- _EXTRACT_
=== Section Start ===

Are the 'United 93' filmmakers doing the right thing?

Say this for the makers of United 93: They seem to be doing right by the victims’ families. As EW’s Missy Schwartz notes in the magazine’s new issue, Universal has secured the blessings of the families, and has scheduled a premiere at the opening night (April 25) of the fifth annual TriBeCa Film Festival, the fest near Ground Zero that began in 2002 as an effort to bring business and tourism back to Lower Manhattan in the wake of 9/11. Now, Universal has announced that it’s giving 10 percent of the grosses from the opening weekend of United 93‘s theatrical release (April 28) to the fund drive to build the memorial to the Flight 93 passengers at the crash site in Pennsylvania.

Will that 10 percent be enough to inoculate the filmmakers from charges of exploiting a recent tragedy for profit? I doubt it. Comparisons have been made to Schindler’s List (some of whose profits Steven Spielberg spent recording the oral histories of Holocaust survivors for educational purposes), but the Holocaust, while historically recent, is still distant enough for some perspective. In contrast, Ground Zero is still a gaping wound, and 9/11 feels like yesterday for many of us, particularly New Yorkers. That includes me — like many of you, I’m not ready to see United 93.

=== Section End ===

- _SUPPLIED MATERIAL_
=== Section Start ===

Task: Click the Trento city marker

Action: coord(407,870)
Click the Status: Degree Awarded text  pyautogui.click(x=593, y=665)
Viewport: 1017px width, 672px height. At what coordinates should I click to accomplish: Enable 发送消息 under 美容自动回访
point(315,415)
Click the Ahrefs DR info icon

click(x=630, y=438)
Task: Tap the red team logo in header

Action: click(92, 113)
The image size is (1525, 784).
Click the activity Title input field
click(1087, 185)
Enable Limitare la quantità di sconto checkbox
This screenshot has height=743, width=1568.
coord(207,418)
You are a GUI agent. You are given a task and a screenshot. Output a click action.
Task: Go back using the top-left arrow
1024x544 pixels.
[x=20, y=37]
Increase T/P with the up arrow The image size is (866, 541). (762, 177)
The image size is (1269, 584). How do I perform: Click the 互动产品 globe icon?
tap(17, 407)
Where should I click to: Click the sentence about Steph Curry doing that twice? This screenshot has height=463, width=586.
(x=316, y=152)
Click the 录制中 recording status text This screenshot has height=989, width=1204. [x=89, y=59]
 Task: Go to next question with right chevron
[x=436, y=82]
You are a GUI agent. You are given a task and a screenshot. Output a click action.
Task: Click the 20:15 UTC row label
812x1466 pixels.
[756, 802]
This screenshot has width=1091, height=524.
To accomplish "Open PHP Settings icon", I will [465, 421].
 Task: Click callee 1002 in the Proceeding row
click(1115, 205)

=== Section End ===

- _WORK TASK_
Quote the United 93 post between "Say this for" and "site in Pennsylvania.", inclusive. The data is unrelated to the United 93 post and can be set aside.

- _SOLUTION FOR THIS PROBLEM_
Say this for the makers of United 93: They seem to be doing right by the victims’ families. As EW’s Missy Schwartz notes in the magazine’s new issue, Universal has secured the blessings of the families, and has scheduled a premiere at the opening night (April 25) of the fifth annual TriBeCa Film Festival, the fest near Ground Zero that began in 2002 as an effort to bring business and tourism back to Lower Manhattan in the wake of 9/11. Now, Universal has announced that it’s giving 10 percent of the grosses from the opening weekend of United 93‘s theatrical release (April 28) to the fund drive to build the memorial to the Flight 93 passengers at the crash site in Pennsylvania.